Ketiga bangunan Gaduh, Kemaliq dan Bhatara Bagus Balian hanya dibatasi dengan tembok besar. Saat pujawali berlangsung, upacara dilaksanakan secara serentak, kecuali pesimpangan Bhatara Bagus Balian, ketiga tempat itu dipuput Ida Pedanda--bahkan di Gaduh--lengkap Siwa-Buddha. ''Ke-empat tempat itu, termasuk di Lingsar Wulon--yang terletak dua ratus meter dari Gaduh, menjadi satu kompleks Pura Lingsar,'' kata Gede Mandia.

Sebagaimana pura, kompleks yang dihiasi sejumlah pohon manggis dan nagesari itu merupakan tempat persembahyangan umat Hindu. Nah, di sinilah menariknya, di kompleks pura yang luas itu terdapat Kemaliq--tempat yang sangat disucikan bagi masyarakat suku Sasak--terutama penganut kepercayaan wetu telu.

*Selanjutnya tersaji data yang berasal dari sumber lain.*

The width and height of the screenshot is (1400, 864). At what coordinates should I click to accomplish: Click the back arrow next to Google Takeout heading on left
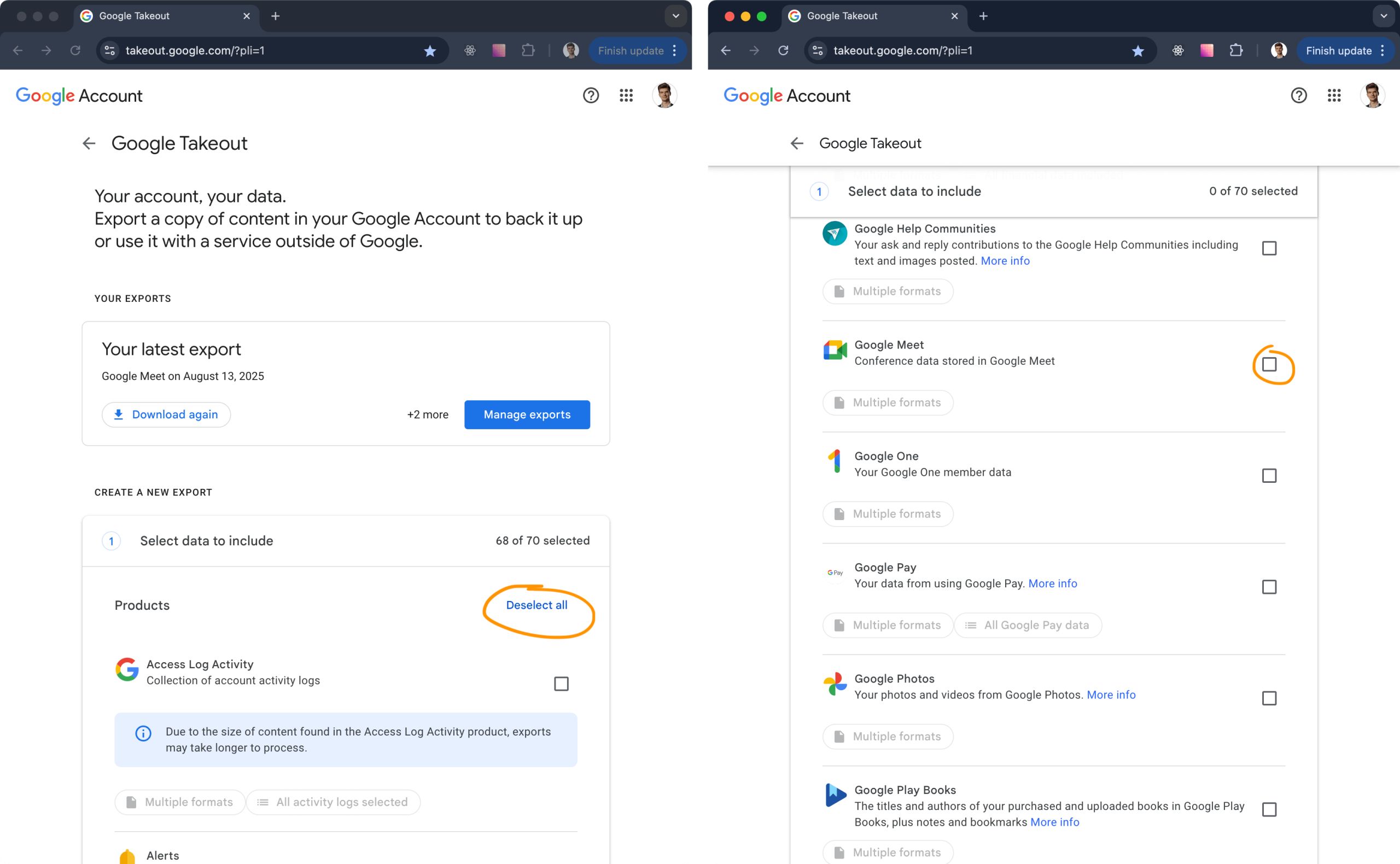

Konon, tempat itu dibangun sebagai lambang persatuan. Karena itulah, tak ada yang lebih tinggi atau lebih rendah dalam kompleks pura yang luas itu. Kalau toh, posisi Kemaliq--secara geografis lebih rendah dengan Gaduh, bukan berarti Gaduh lebih tinggi, melainkan karena Kemaliq dibangun pada pusat mata air Lingsar. Itu yang menyebabkan, Kemaliq berada lebih bawah dibandingkan dengan Gaduh.

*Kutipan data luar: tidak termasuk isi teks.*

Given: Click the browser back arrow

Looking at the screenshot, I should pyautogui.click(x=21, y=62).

Pada hari-hari tertentu, masyarakat penganut wetu telu banyak mendatangi tempat itu guna melaksanakan persembahyangan. Pemangkunya pun, asli dari suku Sasak. Tak hanya warga dari Suku Bali dan Sasak yang kerap mendatangi tempat itu, warga keturunan pun banyak yang memohon berkah di sana. Maka jadilah Kemaliq, tempat persembahyangan dan memohon berkah bagi siapa saja--tanpa membedakan suku, agama dan ras (SARA).

Siapa saja yang mempercayai dan ingin ''berhubungan'' dengan Tuhan di tempat itu, tak pernah dipermasalahkan, sepanjang mentaati aturan di pura tersebut. Karena itulah, Pura Lingsar perwujudan sikap toleran dari penduduk yang beragam suku, agama dan ras, dan sekaligus menjadi simbol pemersatu.

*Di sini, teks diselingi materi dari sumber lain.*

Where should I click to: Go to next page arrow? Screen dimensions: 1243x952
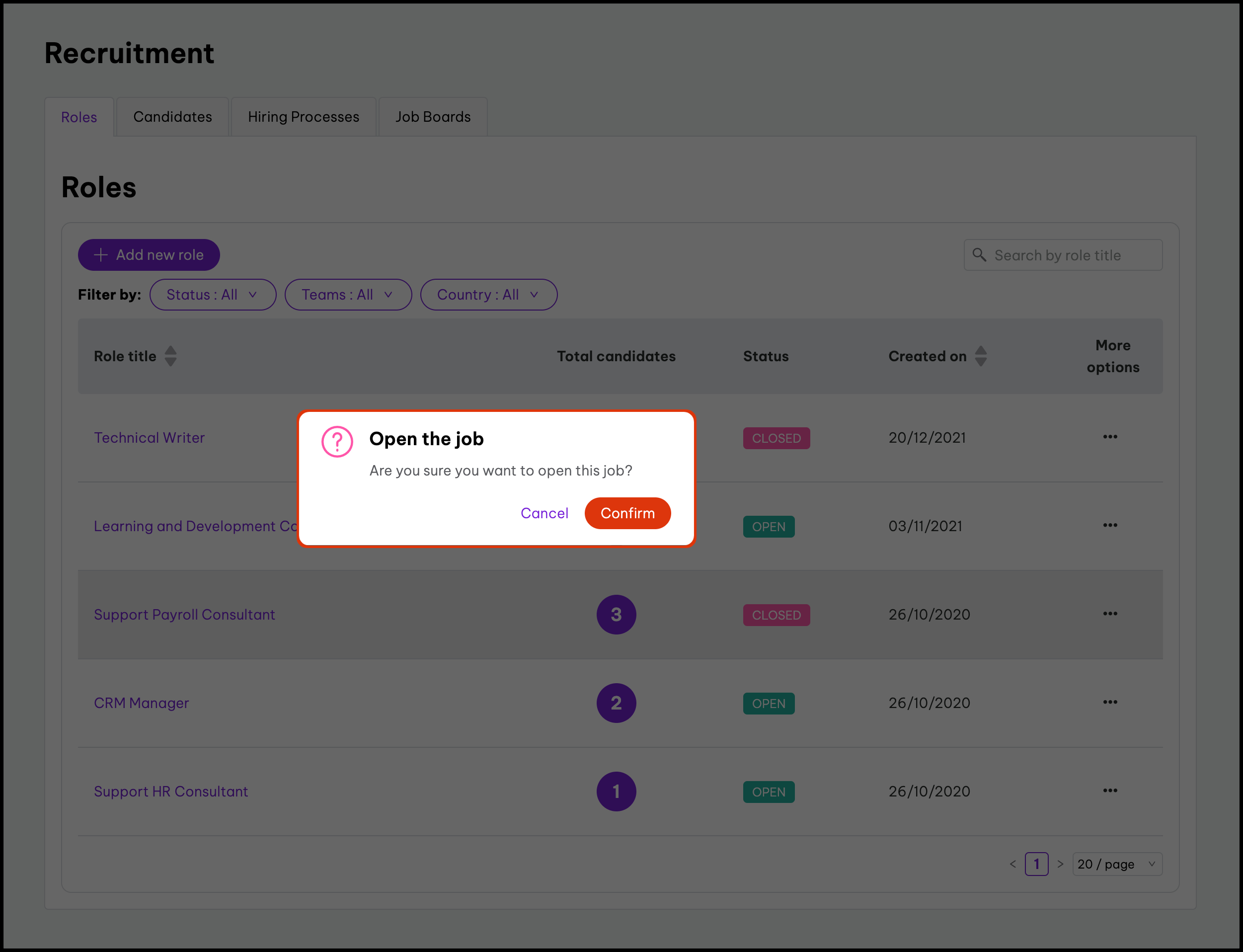click(1060, 864)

Simbol toleransi, juga dilambangkan dengan aturan tak tertulis, bahwa siapa saja yang datang ke tempat suci itu, tak diperkenankan menghaturkan sesaji dari babi. Jangankan dipergunakan sebagai bebantenan, pemedek yang akan tangkil ke pura tersebut juga tak boleh memakan daging babi.